The Wayne State University School of Medicine was
established in 1868. It is associated with the Detroit
Medical Center, which contains 6 health care institutions. It is located in the northcentral area of Detroit.
The facilities of the School of Medicine are relatively
modern, having been completed in the last 25 years.
4-year semi-modern. First year: Begins with an introductory clinical course, which runs through all four
years, including Introduction to the Patient, human sexuality, medical interviewing, physical diagnosis, public
health and prevention, and evidence-based medicine.
Year 1 is organized around the disciplines of structure
(anatomy, histology, embryology, and radiology), function (biochemistry, physiology, genetics, and nutrition),
and ends with an integrated neuroscience course. Second year: A completely integrated year focusing on
pathophysiology, including immunology/microbiology
and pharmacology. Third year: Consists of a series of
clinical clerkships including medicine, surgery, pediatrics, family medicine, psychiatry, neurology, and
obstetrics/gynecology. During the third year all students
have a 6-month continuity clerkship. Fourth year: This
is an elective year and includes emergency medicine, a
subinternship, and an ambulatory block month. The
school uses traditional lectures, small group and panel
discussions, computer assisted instruction, and multimedia in its teaching program.
Minority admissions: The school’s Office of Recruitment is actively engaged in furthering minority-student
enrollment. Entering students can participate in a summer program designed to facilitate the transition to
medical school. Other degree programs: Combined
MD-PhD degree programs are offered in a variety of
basic science disciplines.
Applicants should have taken the basic premedical
courses plus a biology course and 1 year of English. The
school does consider nonresidents for admission but
state residents, as defined by university regulations, are
given preference. In addition to residency, selection is
based on the standard considerations, namely, college
record, MCAT scores, recommendations/evaluations,
and interview results.
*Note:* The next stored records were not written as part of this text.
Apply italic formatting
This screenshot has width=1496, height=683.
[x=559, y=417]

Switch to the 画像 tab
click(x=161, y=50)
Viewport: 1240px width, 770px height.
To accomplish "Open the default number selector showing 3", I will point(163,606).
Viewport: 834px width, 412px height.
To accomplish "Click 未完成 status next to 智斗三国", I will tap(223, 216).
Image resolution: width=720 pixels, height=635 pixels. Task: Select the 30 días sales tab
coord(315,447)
Transfer and advanced standing:
Applicants from U.S. or Canadian schools will be considered for second- and third-year classes.
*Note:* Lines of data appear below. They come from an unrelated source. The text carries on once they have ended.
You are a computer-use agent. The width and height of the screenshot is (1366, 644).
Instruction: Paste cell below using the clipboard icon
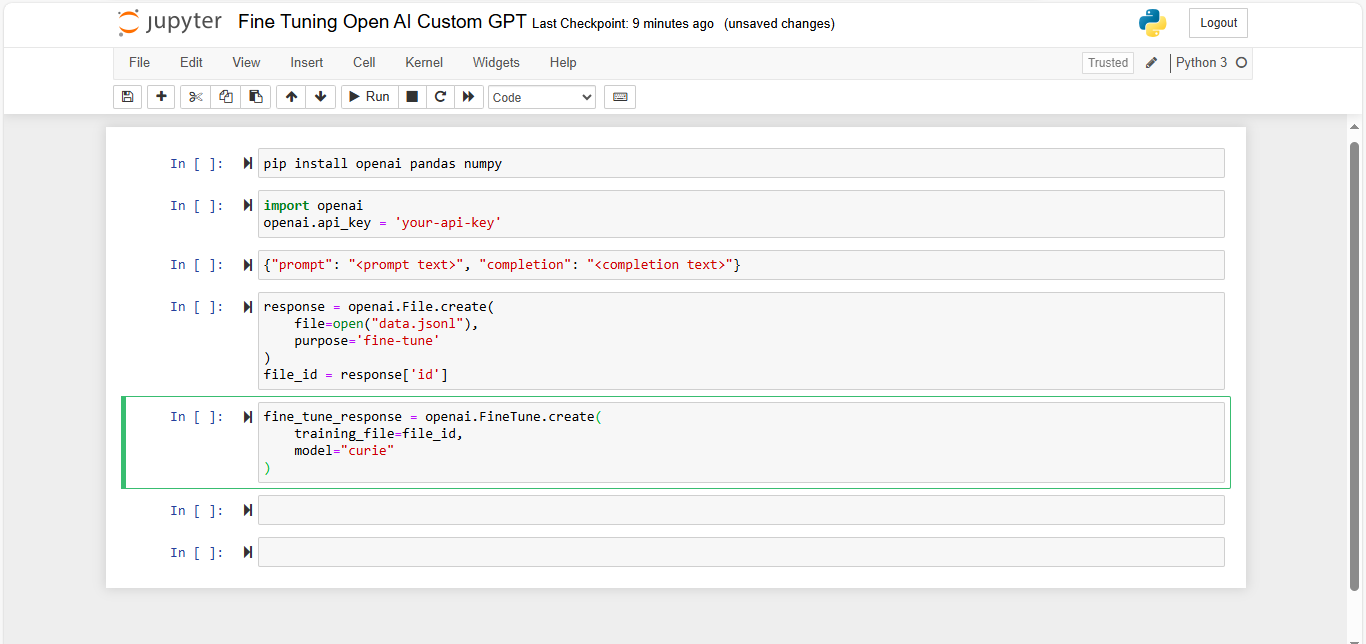coord(255,96)
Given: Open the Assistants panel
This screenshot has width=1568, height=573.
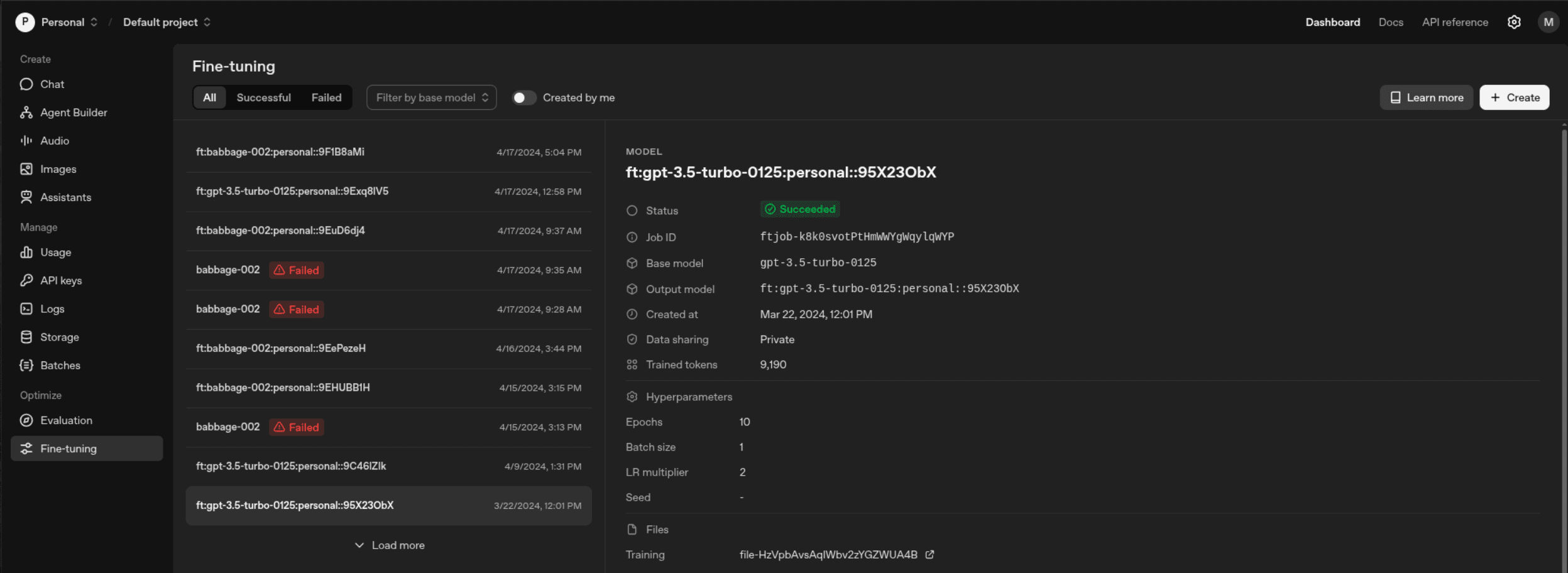Looking at the screenshot, I should pyautogui.click(x=65, y=197).
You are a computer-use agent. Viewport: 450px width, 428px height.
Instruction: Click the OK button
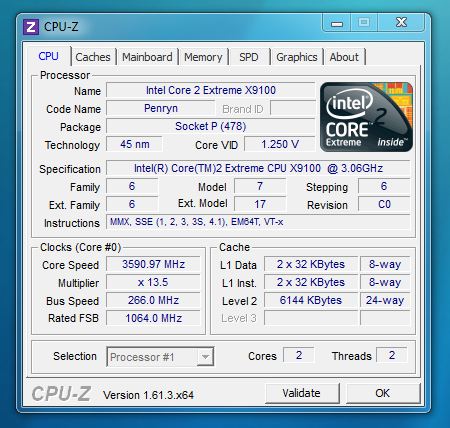pyautogui.click(x=383, y=393)
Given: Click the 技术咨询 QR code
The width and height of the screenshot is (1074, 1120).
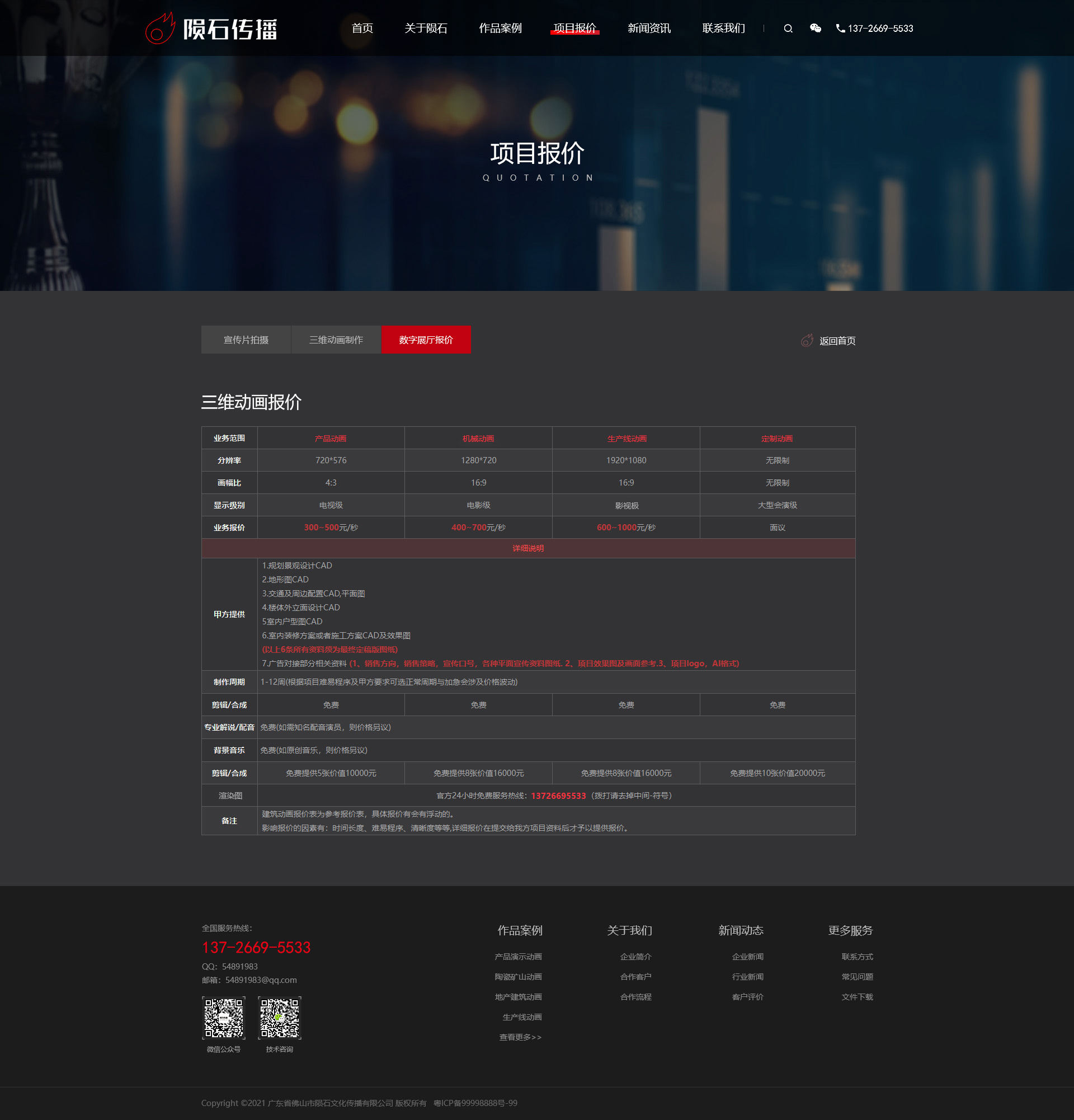Looking at the screenshot, I should coord(279,1018).
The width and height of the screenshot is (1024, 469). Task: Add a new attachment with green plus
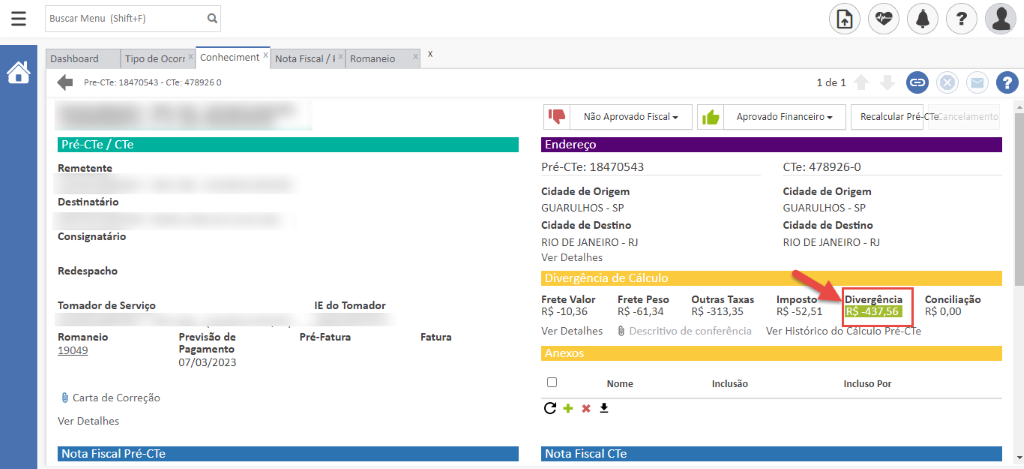coord(567,408)
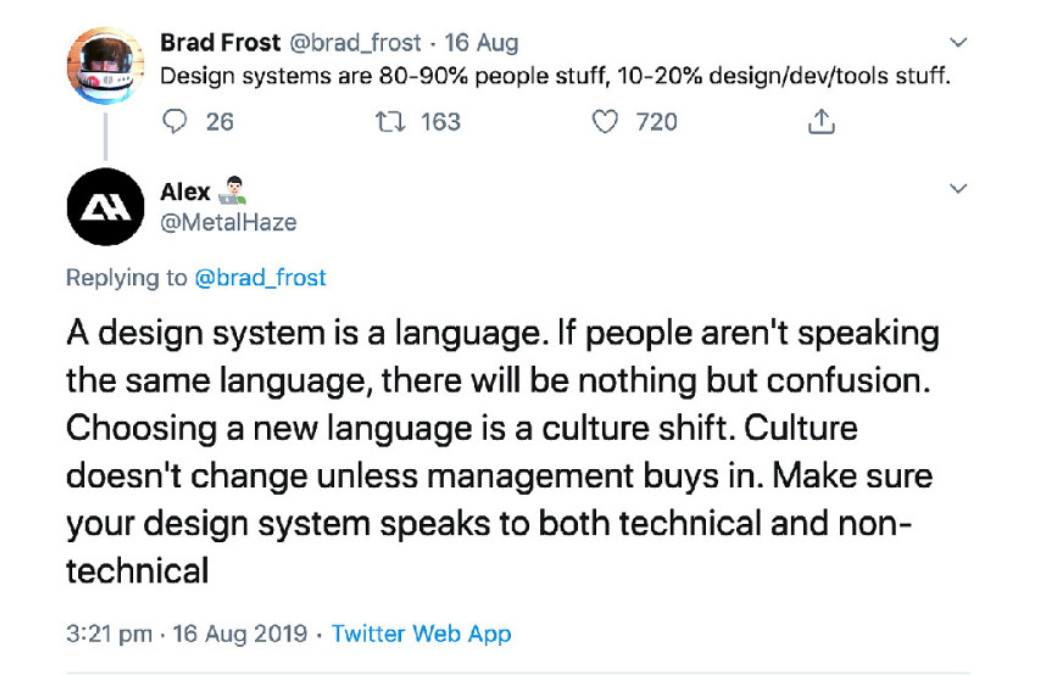
Task: Click the reply speech bubble icon
Action: click(175, 122)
System used is Honors/Pass/Fail. In order to qualify for
promotion to the next class, a student must demonstrate
competency on all subject examinations. All students
will be required to pass Step 1 of the USMLE in order
to be promoted into the third year.
Teaching: The School of Medicine is located in the
heart of the 236-acre Detroit Medical Center. Gordon
Scott Hall houses the school’s basic science departments, as well as administrative and service offices.
Clinical teaching takes place at the Harper Hospital
(557 beds), Children’s Hospital (320 beds), Grace Hospital (957 beds), Hutzel Hospital (360 beds). Other:
Clinical teaching also takes place off campus at the
Detroit Receiving Hospital (700 beds) and VA Hospital (890 beds). Library: Shiffman Medical Library
houses more than 150,000 volumes. Housing: Available in the campus area.